• Stated task
Rewrite the items from the line containing "You are a GUI" through the end of the items, replacing "agent" with "assistant" and changing nothing else.

• Records for the task
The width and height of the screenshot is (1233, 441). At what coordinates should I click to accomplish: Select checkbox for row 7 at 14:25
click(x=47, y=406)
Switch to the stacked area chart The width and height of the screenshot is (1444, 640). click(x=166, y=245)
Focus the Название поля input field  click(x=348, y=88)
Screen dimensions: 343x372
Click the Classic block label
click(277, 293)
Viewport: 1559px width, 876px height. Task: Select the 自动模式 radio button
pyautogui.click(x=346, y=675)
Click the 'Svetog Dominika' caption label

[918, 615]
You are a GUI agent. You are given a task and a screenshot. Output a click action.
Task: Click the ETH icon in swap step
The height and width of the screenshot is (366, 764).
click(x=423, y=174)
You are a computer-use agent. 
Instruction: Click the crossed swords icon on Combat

• Output
You are a GUI assistant. You are given a task and a screenshot. Output a click action.
Task: Click the ETH icon in swap step
The height and width of the screenshot is (366, 764).
click(x=423, y=174)
You are a computer-use assistant. 
Instruction: Click the crossed swords icon on Combat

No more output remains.